The present invention provides a multi-axial pivoting liner within the combustion system of a turbine engine. The pivoting liner allows the system to work with minimum thermal interference, especially during system operation at transient conditions, by allowing the liner to pivot and slide about its centerline and relative to the turbine scroll. The pivoting liner should also have the ability to control and minimize air leakage from part to part, for example, from the liner to the turbine scroll, during various operating conditions. Additionally, the liner should also provide for easy assembly with no steps in the combustion gas flow path. Finally, the liner should tolerate thermal and mechanical stresses and minimize thermal wear.

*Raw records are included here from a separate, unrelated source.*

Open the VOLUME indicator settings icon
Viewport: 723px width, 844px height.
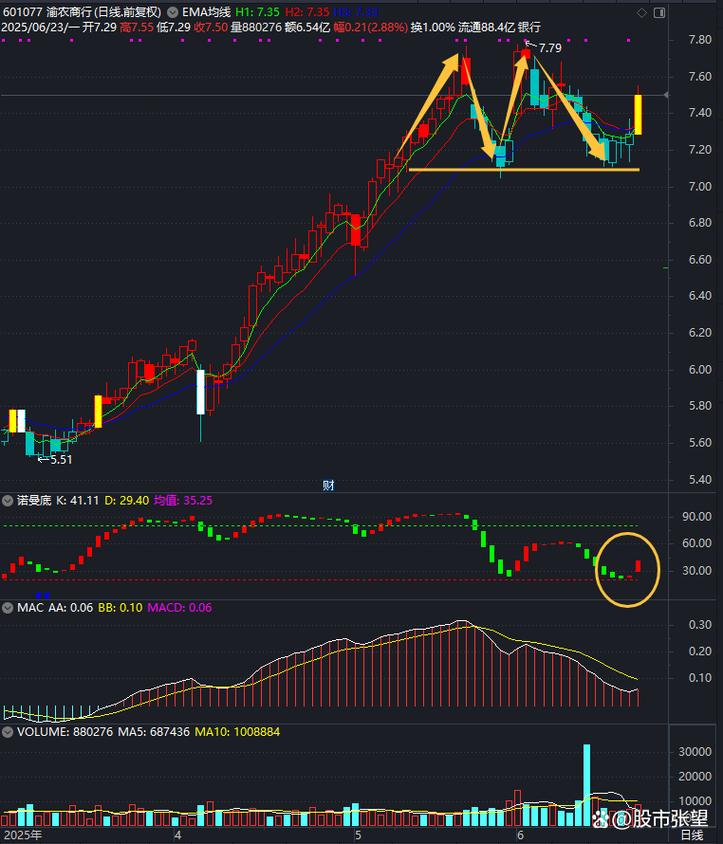point(8,732)
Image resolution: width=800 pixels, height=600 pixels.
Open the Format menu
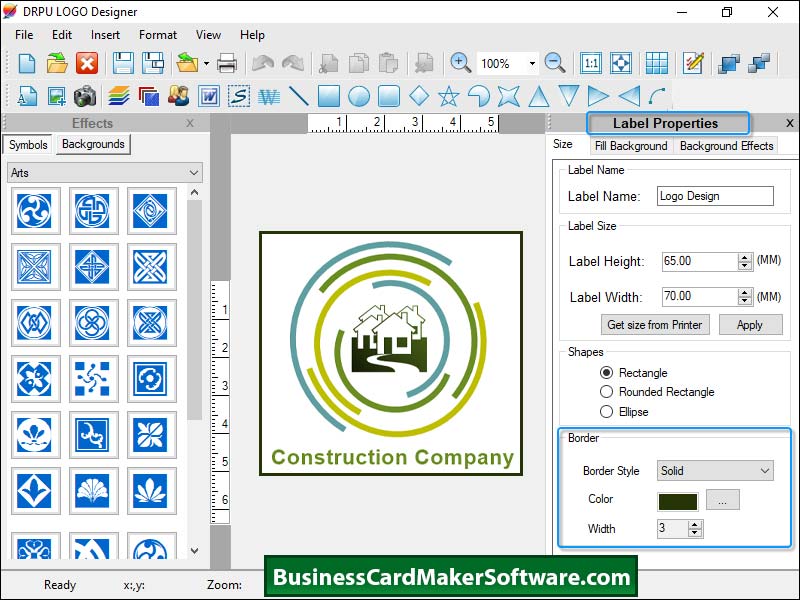click(158, 35)
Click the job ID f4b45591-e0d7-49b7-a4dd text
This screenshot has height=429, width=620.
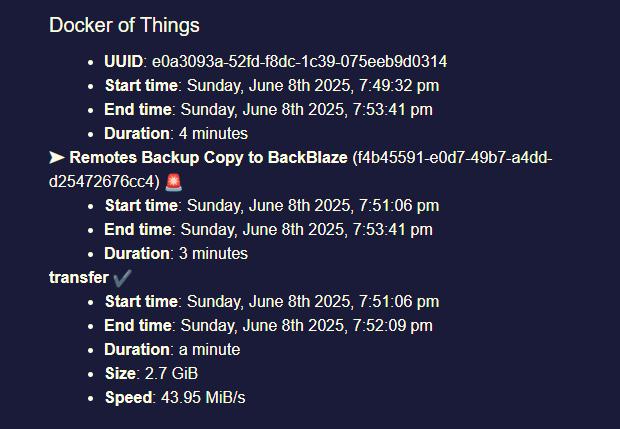(x=452, y=158)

Conventional combustor liners are often supported on one end or suspended by a few points. The conventional liner assembly and fabrication technique is adequate only for low cycle and low performance engines. Thermal and mechanical stresses on a conventional liner in a high performance engine may result in liner damage and/or air leakage. The thermal and mechanical stress on the liner must be minimized to meet a fatigue requirement. In accommodating this fatigue requirement, the liner of the present invention is designed to pivot to wherever the thermal displacement dictates.
Referring now to
A vibration damper/thermal and mechanical spring 26 may provide a pre-load on an upper joint 28 at all times. This pre-load is especially useful to maintain contact during shipment and flight maneuvers when there may be unusually high g-forces acting on the turbine engine. At the end of vibration damper/thermal and mechanical spring 26 there may be welded to a machined segment 30 to act as a surging stopper by preventing damage to an igniter 32 due to shear force.

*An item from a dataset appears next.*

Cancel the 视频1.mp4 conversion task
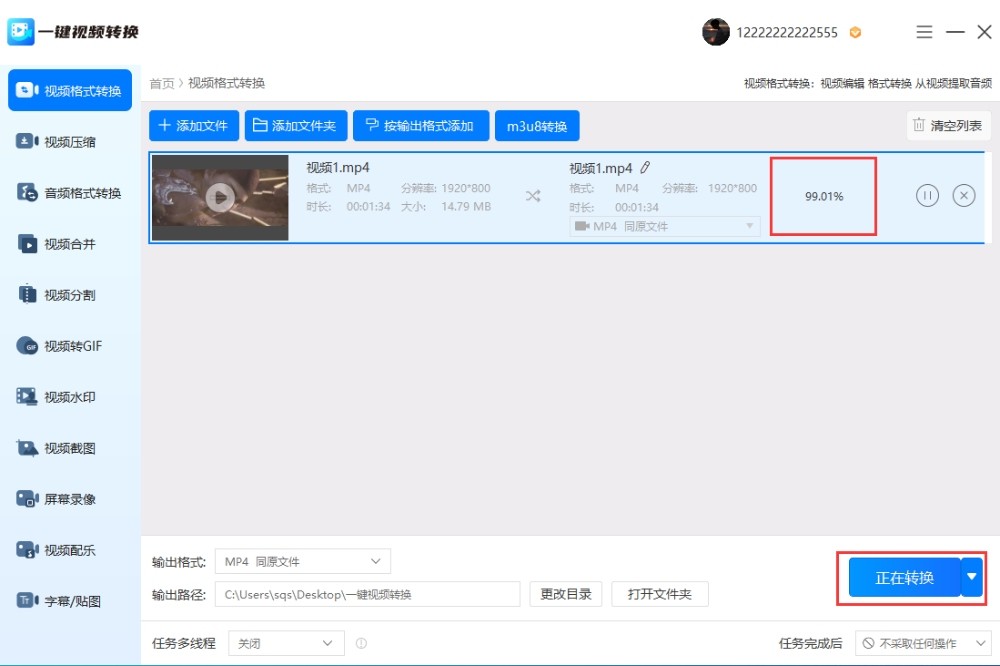1000x666 pixels. (x=963, y=196)
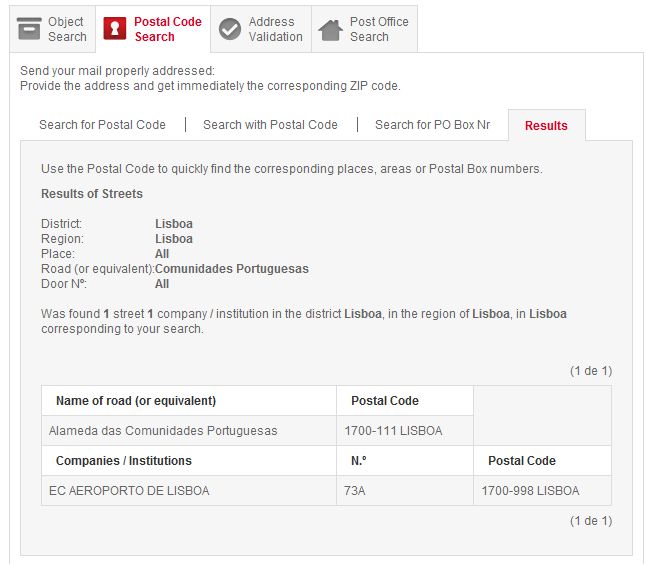The height and width of the screenshot is (566, 647).
Task: Click the Alameda das Comunidades Portuguesas row
Action: [x=189, y=431]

Upper joint 28 may be formed by contacting two substantial spherical surfaces, upper inner surface 74 and upper outer surface 50 to minimize leakage, provide wear surface area, and allow angular pivoting motion while constraining motion along liner axial axis. Dimension “d” is the distance from upper joint 28 to an offset center point 70 of a sphere projected diameter 72. Dimension “d” is optimized to provide the appropriate contact angle formed between liner centerline 68 and the surface of upper joint 28 that formed upper inner surface contact 74 and upper outer surface 50. The optimization of dimension “d” is critical to prevent excessive friction force by maximizing the pivoting contact surfaces.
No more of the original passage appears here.